Apple, Starbucks and Fiat are not off the hook; Joaquin Almunia, the European Commission vice-president, said today that the EU could seek recovery of funds from the three multinationals if it found a tax loophole that conferred on the companies an advantage amounting to "state aid," illegal under EU competition rules. Yet, the true loss for Apple, Starbucks and Fiat would not be an unexpected bill for back taxes; the bigger blow for these and other corporate giants would be a tightening of the corporate tax net worldwide and the closure of a host of elaborate schemes operated by big companies to shelter foreign-earned profits offshore.
U.S. companies are sheltering $1.2-trillion in profits offshore, according to PIRG, a left-leaning U.S. think tank. The size of the pile has excited people in the Obama administration with the notion of how many government social programs could be saved from the axe if the IRS were able to capture even a small fraction of the money. Pfizer's recent and ill-fated tilt at U.K. rival Astra Zeneca came undone when it was made clear that a large part of the U.S. drug company's corporate agenda was to shift its tax base to the U.K., liberating some $49-billion in cash parked offshore. Pfizer was also fascinated by the U.K.'s "patent box," a new low-tax regime available for patent income. The cynical dismissal of Pfizer's unrequited love for AstraZeneca can be explained by the revelations in 2012 about Starbucks' extraordinary fiscal arrangements, which enabled the company to reduce its U.K. corporate tax liability to just £8.6-million ($15.7-million) in 14 years, despite boasting to its shareholders of the profitability of its U.K. operations.

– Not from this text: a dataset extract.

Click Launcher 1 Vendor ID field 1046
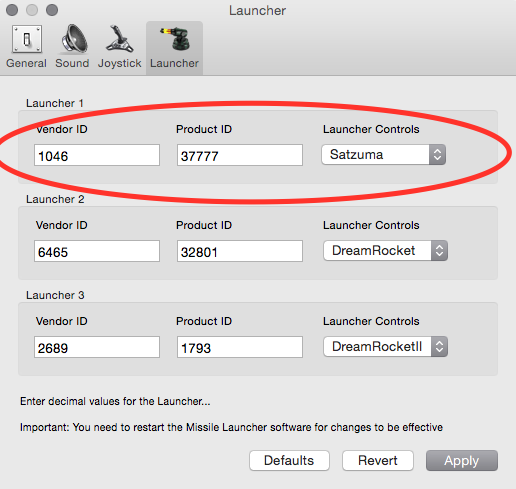Image resolution: width=516 pixels, height=489 pixels. tap(97, 155)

This is too much, even to many conservative politicians, and it only heightens resentment when voters learn that these arrangements are always legal, albeit hugely complex. The effort to curb corporate tax avoidance must therefore straddle borders and the G20 has charged the OECD to plan the global campaign of attack. The organization has recently scored a big scalp in fighting personal tax evasion with Switzerland suddenly agreeing to automatic exchange of information with foreign tax authorities. With Switzerland's long career as Global No. 1 Tax Haven now over, the net will swiftly drop on other havens and the OECD will finally shift its attention to the elephant in the room, which OECD Secretary-General Angel Gurria dubbed: "double non-taxation."
Over many decades, the corporate tax departments of multinationals have worked the system of double taxation, finding loopholes in treaties that were originally devised to prevent taxpayers from being billed twice because a company has activities in two countries. In the case of Apple, Starbucks and Fiat, the EC is believed to be investigating transfer pricing rules.

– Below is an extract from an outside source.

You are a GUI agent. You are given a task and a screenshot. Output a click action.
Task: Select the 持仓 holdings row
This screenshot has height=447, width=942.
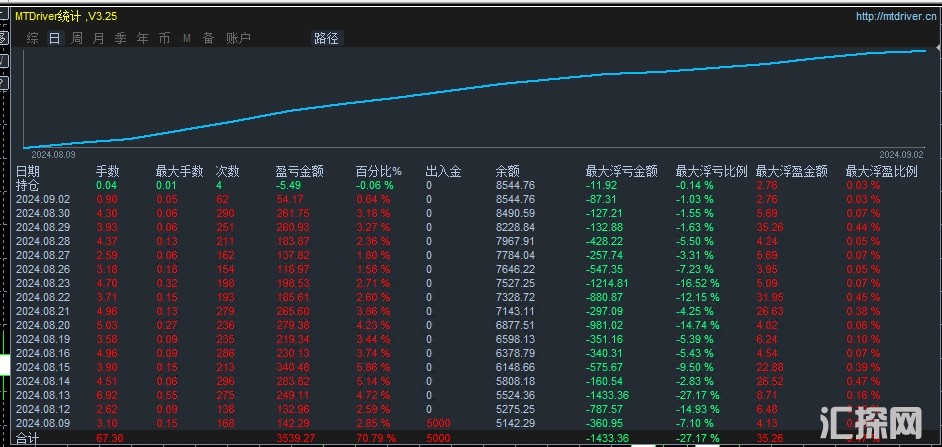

Ireland, Luxembourg and the Netherlands all operate tax systems that allow foreign holding companies established in those countries to import income from foreign operating subsidiaries, such as dividends or interest, tax-free or at very low tax rates. If the overseas operating subsidiary is, for example, funded by high-interest loans from the holding company or pays exceptionally large management or royalty fees to the holding company, its profits will be correspondingly reduced or eliminated. Correspondingly, income is inflated at the low-tax holding company. It is such transfer-pricing arrangements made by Apple, Starbucks and Fiat that the EC is investigating.
It was the U.S. prosecutorial assault on the Swiss banks, most recently Credit Suisse, that forced Switzerland to give up its defence of bank secrecy. The legal mechanism that is tightening the noose is FATCA, the Foreign Account Tax Compliance Act, which drags individual Americans into a global IRS net. FATCA requires that banks voluntarily supply the U.S. tax authorities with details about any American citizen. Failure to do so exposes the bank to ruinous sanctions which no large financial institution could tolerate. While the U.S. is obsessed with cheating by its citizens, the EU not surprisingly is more concerned with the shady dealings between business and governments and it now seems to be taking the lead on corporate taxation. The outcome could be embarrassing for Ireland, Luxembourg and the Netherlands. But it will be worse news for Apple and its many imitators.